TASK –
Extract each record and reproduce it exactly.

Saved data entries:
⟨

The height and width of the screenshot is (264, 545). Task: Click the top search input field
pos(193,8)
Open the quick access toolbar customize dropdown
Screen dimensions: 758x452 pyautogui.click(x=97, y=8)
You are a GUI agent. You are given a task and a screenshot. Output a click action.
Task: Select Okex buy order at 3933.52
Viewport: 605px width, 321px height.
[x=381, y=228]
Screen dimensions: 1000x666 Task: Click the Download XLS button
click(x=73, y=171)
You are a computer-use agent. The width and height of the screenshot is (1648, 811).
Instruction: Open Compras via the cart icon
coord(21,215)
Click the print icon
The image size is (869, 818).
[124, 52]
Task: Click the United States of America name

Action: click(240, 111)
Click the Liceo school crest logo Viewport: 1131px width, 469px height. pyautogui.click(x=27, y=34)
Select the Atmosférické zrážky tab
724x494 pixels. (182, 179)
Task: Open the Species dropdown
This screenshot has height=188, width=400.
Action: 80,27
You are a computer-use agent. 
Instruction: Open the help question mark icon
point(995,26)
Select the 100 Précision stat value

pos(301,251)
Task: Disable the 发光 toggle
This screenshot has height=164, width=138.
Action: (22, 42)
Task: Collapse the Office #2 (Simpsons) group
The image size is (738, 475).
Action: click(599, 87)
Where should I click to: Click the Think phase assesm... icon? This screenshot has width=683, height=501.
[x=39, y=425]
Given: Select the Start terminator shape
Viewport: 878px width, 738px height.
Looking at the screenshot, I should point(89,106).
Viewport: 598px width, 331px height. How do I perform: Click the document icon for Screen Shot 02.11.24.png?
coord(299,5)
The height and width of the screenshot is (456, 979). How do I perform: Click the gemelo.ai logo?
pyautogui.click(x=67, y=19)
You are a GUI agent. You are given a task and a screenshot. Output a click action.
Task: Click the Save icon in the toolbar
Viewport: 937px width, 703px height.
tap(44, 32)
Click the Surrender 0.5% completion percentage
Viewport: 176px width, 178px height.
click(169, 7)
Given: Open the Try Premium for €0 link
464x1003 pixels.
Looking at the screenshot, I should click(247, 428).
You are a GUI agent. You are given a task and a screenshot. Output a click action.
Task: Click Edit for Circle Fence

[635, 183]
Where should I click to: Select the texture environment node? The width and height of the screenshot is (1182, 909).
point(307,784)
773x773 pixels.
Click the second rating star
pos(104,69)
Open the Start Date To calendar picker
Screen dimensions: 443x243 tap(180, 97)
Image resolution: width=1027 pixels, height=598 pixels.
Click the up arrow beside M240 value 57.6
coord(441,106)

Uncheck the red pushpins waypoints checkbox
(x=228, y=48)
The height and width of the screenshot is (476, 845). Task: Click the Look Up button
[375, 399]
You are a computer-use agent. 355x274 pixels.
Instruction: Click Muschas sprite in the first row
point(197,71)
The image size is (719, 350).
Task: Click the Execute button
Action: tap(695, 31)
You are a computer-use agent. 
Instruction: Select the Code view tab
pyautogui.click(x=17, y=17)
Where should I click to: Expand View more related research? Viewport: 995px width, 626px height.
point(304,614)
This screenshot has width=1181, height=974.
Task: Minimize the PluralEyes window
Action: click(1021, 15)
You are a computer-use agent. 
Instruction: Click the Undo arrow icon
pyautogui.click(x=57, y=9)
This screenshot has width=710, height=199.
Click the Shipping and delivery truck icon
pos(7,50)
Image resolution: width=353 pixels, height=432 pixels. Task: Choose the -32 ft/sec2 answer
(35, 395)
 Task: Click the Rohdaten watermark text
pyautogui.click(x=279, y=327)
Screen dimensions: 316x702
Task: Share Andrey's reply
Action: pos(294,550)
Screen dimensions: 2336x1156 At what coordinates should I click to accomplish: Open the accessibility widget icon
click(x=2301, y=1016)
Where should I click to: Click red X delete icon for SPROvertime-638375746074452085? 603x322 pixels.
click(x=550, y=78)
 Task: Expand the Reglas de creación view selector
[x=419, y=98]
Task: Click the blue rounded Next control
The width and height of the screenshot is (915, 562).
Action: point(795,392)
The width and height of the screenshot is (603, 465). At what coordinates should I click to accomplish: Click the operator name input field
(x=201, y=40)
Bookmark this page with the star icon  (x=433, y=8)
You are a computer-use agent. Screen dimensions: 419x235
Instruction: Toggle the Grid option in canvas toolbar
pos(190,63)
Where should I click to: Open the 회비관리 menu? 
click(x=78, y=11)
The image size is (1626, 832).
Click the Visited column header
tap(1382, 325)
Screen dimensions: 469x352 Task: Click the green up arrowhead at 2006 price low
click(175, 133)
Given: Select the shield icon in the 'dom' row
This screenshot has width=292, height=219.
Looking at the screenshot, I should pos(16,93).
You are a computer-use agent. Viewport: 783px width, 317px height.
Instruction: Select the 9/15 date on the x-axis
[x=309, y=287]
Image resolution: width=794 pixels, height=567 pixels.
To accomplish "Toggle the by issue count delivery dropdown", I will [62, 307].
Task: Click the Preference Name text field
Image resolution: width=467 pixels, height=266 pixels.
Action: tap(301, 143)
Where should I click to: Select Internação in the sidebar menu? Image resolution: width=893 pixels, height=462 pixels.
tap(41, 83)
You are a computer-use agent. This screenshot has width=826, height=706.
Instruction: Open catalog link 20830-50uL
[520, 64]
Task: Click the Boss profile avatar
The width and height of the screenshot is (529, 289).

⟩

OUTPUT FOR THIS TASK –
The height and width of the screenshot is (264, 545). Task: Click the top search input field
pos(193,8)
Open the quick access toolbar customize dropdown
Screen dimensions: 758x452 pyautogui.click(x=97, y=8)
You are a GUI agent. You are given a task and a screenshot. Output a click action.
Task: Select Okex buy order at 3933.52
Viewport: 605px width, 321px height.
[x=381, y=228]
Screen dimensions: 1000x666 Task: Click the Download XLS button
click(x=73, y=171)
You are a computer-use agent. The width and height of the screenshot is (1648, 811).
Instruction: Open Compras via the cart icon
coord(21,215)
Click the print icon
The image size is (869, 818).
[124, 52]
Task: Click the United States of America name

Action: click(240, 111)
Click the Liceo school crest logo Viewport: 1131px width, 469px height. pyautogui.click(x=27, y=34)
Select the Atmosférické zrážky tab
724x494 pixels. (182, 179)
Task: Open the Species dropdown
This screenshot has height=188, width=400.
Action: 80,27
You are a computer-use agent. 
Instruction: Open the help question mark icon
point(995,26)
Select the 100 Précision stat value

pos(301,251)
Task: Disable the 发光 toggle
This screenshot has height=164, width=138.
Action: (22, 42)
Task: Collapse the Office #2 (Simpsons) group
The image size is (738, 475).
Action: click(599, 87)
Where should I click to: Click the Think phase assesm... icon? This screenshot has width=683, height=501.
[x=39, y=425]
Given: Select the Start terminator shape
Viewport: 878px width, 738px height.
Looking at the screenshot, I should point(89,106).
Viewport: 598px width, 331px height. How do I perform: Click the document icon for Screen Shot 02.11.24.png?
coord(299,5)
The height and width of the screenshot is (456, 979). How do I perform: Click the gemelo.ai logo?
pyautogui.click(x=67, y=19)
You are a GUI agent. You are given a task and a screenshot. Output a click action.
Task: Click the Save icon in the toolbar
Viewport: 937px width, 703px height.
tap(44, 32)
Click the Surrender 0.5% completion percentage
Viewport: 176px width, 178px height.
click(169, 7)
Given: Open the Try Premium for €0 link
464x1003 pixels.
Looking at the screenshot, I should click(247, 428).
You are a GUI agent. You are given a task and a screenshot. Output a click action.
Task: Click Edit for Circle Fence

[635, 183]
Where should I click to: Select the texture environment node? The width and height of the screenshot is (1182, 909).
point(307,784)
773x773 pixels.
Click the second rating star
pos(104,69)
Open the Start Date To calendar picker
Screen dimensions: 443x243 tap(180, 97)
Image resolution: width=1027 pixels, height=598 pixels.
Click the up arrow beside M240 value 57.6
coord(441,106)

Uncheck the red pushpins waypoints checkbox
(x=228, y=48)
The height and width of the screenshot is (476, 845). Task: Click the Look Up button
[375, 399]
You are a computer-use agent. 355x274 pixels.
Instruction: Click Muschas sprite in the first row
point(197,71)
The image size is (719, 350).
Task: Click the Execute button
Action: tap(695, 31)
You are a computer-use agent. 
Instruction: Select the Code view tab
pyautogui.click(x=17, y=17)
Where should I click to: Expand View more related research? Viewport: 995px width, 626px height.
point(304,614)
This screenshot has width=1181, height=974.
Task: Minimize the PluralEyes window
Action: click(1021, 15)
You are a computer-use agent. 
Instruction: Click the Undo arrow icon
pyautogui.click(x=57, y=9)
This screenshot has width=710, height=199.
Click the Shipping and delivery truck icon
pos(7,50)
Image resolution: width=353 pixels, height=432 pixels. Task: Choose the -32 ft/sec2 answer
(35, 395)
 Task: Click the Rohdaten watermark text
pyautogui.click(x=279, y=327)
Screen dimensions: 316x702
Task: Share Andrey's reply
Action: pos(294,550)
Screen dimensions: 2336x1156 At what coordinates should I click to accomplish: Open the accessibility widget icon
click(x=2301, y=1016)
Where should I click to: Click red X delete icon for SPROvertime-638375746074452085? 603x322 pixels.
click(x=550, y=78)
 Task: Expand the Reglas de creación view selector
[x=419, y=98]
Task: Click the blue rounded Next control
The width and height of the screenshot is (915, 562).
Action: point(795,392)
The width and height of the screenshot is (603, 465). At what coordinates should I click to accomplish: Click the operator name input field
(x=201, y=40)
Bookmark this page with the star icon  (x=433, y=8)
You are a computer-use agent. Screen dimensions: 419x235
Instruction: Toggle the Grid option in canvas toolbar
pos(190,63)
Where should I click to: Open the 회비관리 menu? 
click(x=78, y=11)
The image size is (1626, 832).
Click the Visited column header
tap(1382, 325)
Screen dimensions: 469x352 Task: Click the green up arrowhead at 2006 price low
click(175, 133)
Given: Select the shield icon in the 'dom' row
This screenshot has width=292, height=219.
Looking at the screenshot, I should pos(16,93).
You are a computer-use agent. Viewport: 783px width, 317px height.
Instruction: Select the 9/15 date on the x-axis
[x=309, y=287]
Image resolution: width=794 pixels, height=567 pixels.
To accomplish "Toggle the by issue count delivery dropdown", I will [62, 307].
Task: Click the Preference Name text field
Image resolution: width=467 pixels, height=266 pixels.
Action: tap(301, 143)
Where should I click to: Select Internação in the sidebar menu? Image resolution: width=893 pixels, height=462 pixels.
tap(41, 83)
You are a computer-use agent. This screenshot has width=826, height=706.
Instruction: Open catalog link 20830-50uL
[520, 64]
Task: Click the Boss profile avatar
The width and height of the screenshot is (529, 289).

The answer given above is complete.